Hitting the floor at 715p on the dot, he played hits, quite a few from his latest album Alpocalyse, some live, some on video, some a couple of lines, some extended and in two hours took you through all points West of his career -now in its third decade.
The set began with Al wearing his accordion for a polka arranged rush through pop hits near and far: A lively "Poker Face" here, a lively "I Kissed A Girl" there, a lively "Tik Tok" everywhere anf back to Poker (yes, we got it) to end the lively medley.
Next is one of two absolute highlights of the night. With a straight up rock band backing him, Al played a sincerely brilliant "TMZ" where all the satiric qualities (it is a very accurate take on the Paparazzi takedown to the tune of Taylor Swift's "You Belong To Me").
After this the set is less even, long breaks for wardrobe changes are filled with admittedly amusing Al-TV videos, where he takes celebrity interviews from other sources and cuts his own questions in. The concept of weird Al is that he is essentially playing gently with celebs. But the Jessica Simpson interview is quite cruel, Avril Lavigne comes across as incoherent (so does Keith Richards for other reasons) and Eminem as a complete asshole. As well as various examples of Weird Al's effect on the zeitgeist from the Simpson's to Jeopardy is also reviewed.
Meanwhile, Yankovic has zero stage effects, except rock band ready lights and videos. The third empty Beacon maybe one reason for that, though it isn't particularly missed. It isn't missed at all in one satiric and one parodic highlight. The satiric highlight was "Smells Like Nirvana", ("no we don't sound like Madonna…") with cheerleaders a la the iconic Nirvana video, the band in jeans and flannel shirts and Al in a blonde wig as he falls on his back and crawls on the floor. The song nails Nirvana's appeal pretty well -he explains what it funs.

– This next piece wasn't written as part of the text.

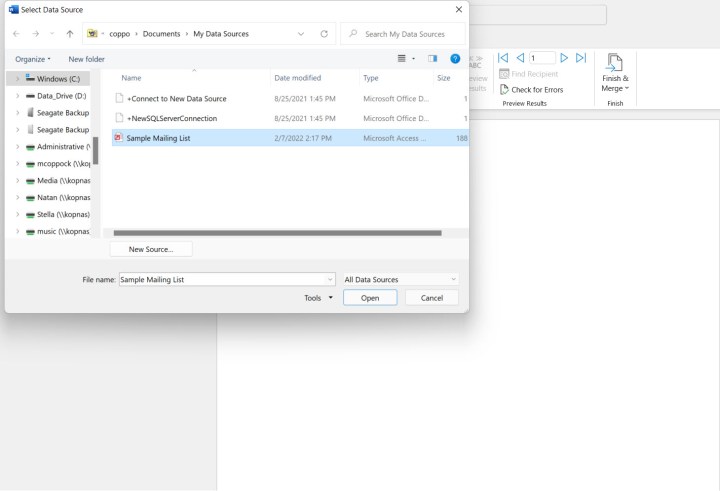The width and height of the screenshot is (720, 491).
Task: Go to previous record arrow
Action: 520,58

Just as good is a parody of the Doors, an original song "Craigslist" doesn't connect back to Jim Morrison, but in skin tight leather pants and willowy white pirate shirt, Al actually channels Jim as he takes down Craig's List "An open letter to the snotty barista at the coffeee bean…" he obnoxiously details, eventually concluding "No tip for you!" later in the song comes the piece de resistance, a brilliant cataloging of the conditions in which you can pick up his free syropfoam peanuts. By the end of this, Al has gone further than the record (which featured Ray Manzarek on keyboards!) and seems to have reached inside to channel Jim even though the words are pure nonsense "Do you want my styrofoam peanuts…" he intones lower and lower and lower until he reaches complete silence before blowing up the joint. The audience roars its approval.
A little later there is another accordion medley only this time of Al Hits, and, this truly remarkable impressionist, becomes Michael Jackson by the simple expedience of putting on a red leather jacket and singing "Eat It".

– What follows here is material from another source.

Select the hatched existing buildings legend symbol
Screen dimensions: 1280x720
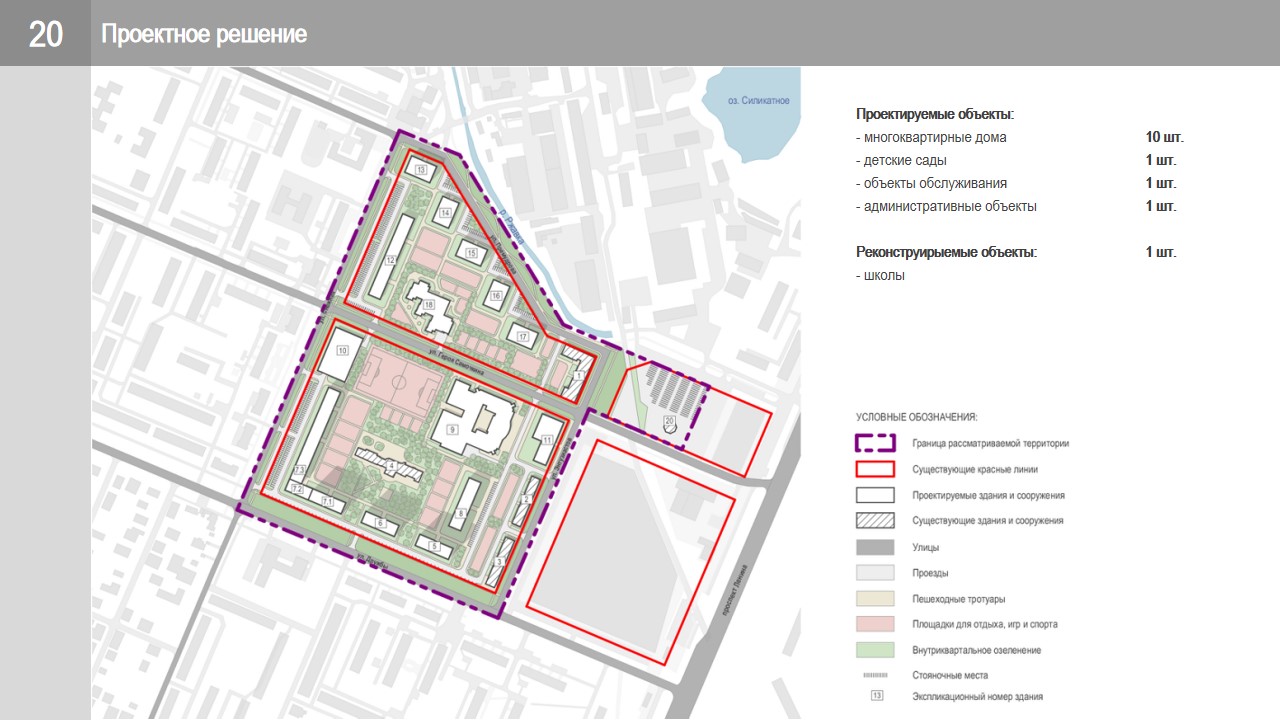[875, 521]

The set was essentially the one he has been playing throughout the tour except, "Amish Paradise" substitutes for "Another Tattoo". It ends with his Star Wars story to"American Pie and finally, the band becomes a crushing rock band again for "Yoda".
I wish Al had more money, I wish the production values were higher. But given what he had at, I thoroughly enjoyed the show. As Homer Simpson put it: "If you're too tired for Weird Al you're too tired for life".
Grade: B+

Comments are closed.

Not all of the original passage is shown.